(Des)conocidas
La boca del túnel emite un chirrido rasposo, anunciando la llegada inminente del metro que esperan, ansiosas pero adormiladas, las personas hacinadas en el andén de Mundet; muchas muestran señales de la batalla interna que han librado hace escasas horas, tras suspirar un fin de semana, entre el deber y la pulsión berreona que pide a gritos quedarse en cama haciendo oídos sordos al deber. A Paz- que atiende a la regañina de una madre ojerosa- por regla general esta pulsión le pide leer; tan fuerte es esta fuerza en ella que la ha llevado a embutir un libro tras otro en su bolso durante los años que lleva haciendo el trayecto que recorre de casa al trabajo. Normalmente, ella es la única lectora a la vista.
El metro asoma finalmente la cabeza, rezongando. En un instante, una marea de anonimato y mutismo-de las primeras del día- entra en el vagón. Paz se sienta entre dos conectados pasajeros, sin reparar mucho en ellos: su mirada salta ágil de rostro en rostro, con la impaciencia de quien abre la puerta de casa sabiendo que un beso indefectible espera tras el umbral. Finalmente, sonríe. Sonríe porque, como desde hace pocos meses, la encuentra: sus ojos señalan a una joven tan enteca que Paz, cuando la vio por primera vez, pensó que un soplo de aire podría volatilizarla: por eso aún llama más la atención el grueso libro que sujeta con manos y rodillas, al que dedica una atención ardorosa y total, como si la temprana hora y el cenizo día de la semana no hicieran mella en su ánimo lector. Solo se mueve cuando la intensidad del relato obliga a fruncir el semblante o cuando se retira con indiferencia un mechón áureo que flota entre ella y la lectura. La chica sería una perfecta desconocida, disuelta en su entorno, si no fuera por la atracción que ejerce en Paz desde que reparó en ella y en su abstracción. Entre la maraña de rostros, voces y gestos indefinidos que la envuelven la chica es, según la inflamada imaginación de Paz, una heroína cotidiana como las que pueblan sus novelas. A pesar de no haber cruzado más que unas pocas miradas, su presencia actúa como bálsamo para la mujer, que con asiduidad busca inspiración en su entorno: la chica lectora es un símbolo de complicidad subterránea, de un anonimato roto por algún gesto amable, de…
Paz ríe ante su ensueño y, tras un último vistazo a la joven, baja en Liceo.

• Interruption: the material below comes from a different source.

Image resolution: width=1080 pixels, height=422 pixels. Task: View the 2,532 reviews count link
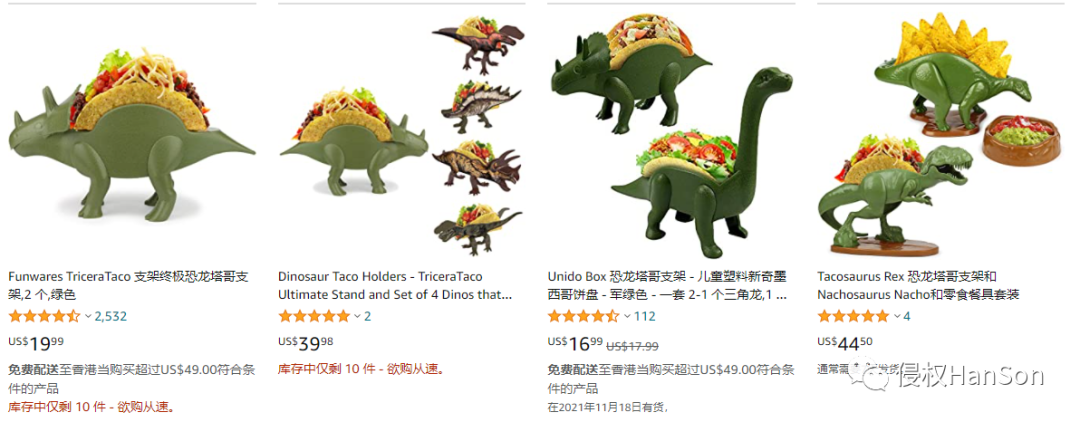(110, 316)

Una fecha más, el metro sisea hasta el final del andén. El flujo incógnito de gente se prepara para entrar, y lo hace con premura una vez abren las puertas. Los días, como los trayectos de metro, se componen principalmente de esperas, piensa Eva mientras se escurre entre dos turistas madrugadores; por eso trata denodadamente de exprimir sus esperas al máximo. Ahora, por ejemplo, su pensamiento aletea y la lleva lejos, lejos de hombros y ojos que rehúyen el contacto humano, escondiéndose tras pantallas hondas como pozos: quizá, aparte de línea de metro, comparte con ellos miedos, deseos y la necesidad imperiosa de agradecer al mundo las pequeñas victorias que a veces brinda la vida; sin embargo, el paso que separa a Eva de los cuerpos que la rodean es abismal. Aunque, en ocasiones, ese trecho se reduce: una mujer de mediana edad, que sujeta un libro con el índice entre dos páginas, la mira secuaz. La distancia entre ellas es cercana, casi familiar. Cuando no lee, observa con una bondad inequívoca impresa en la mirada.
Tras sonreír calladamente, Eva espanta el mechón rebelde de la vista y abre su libro, sumergiéndose en él.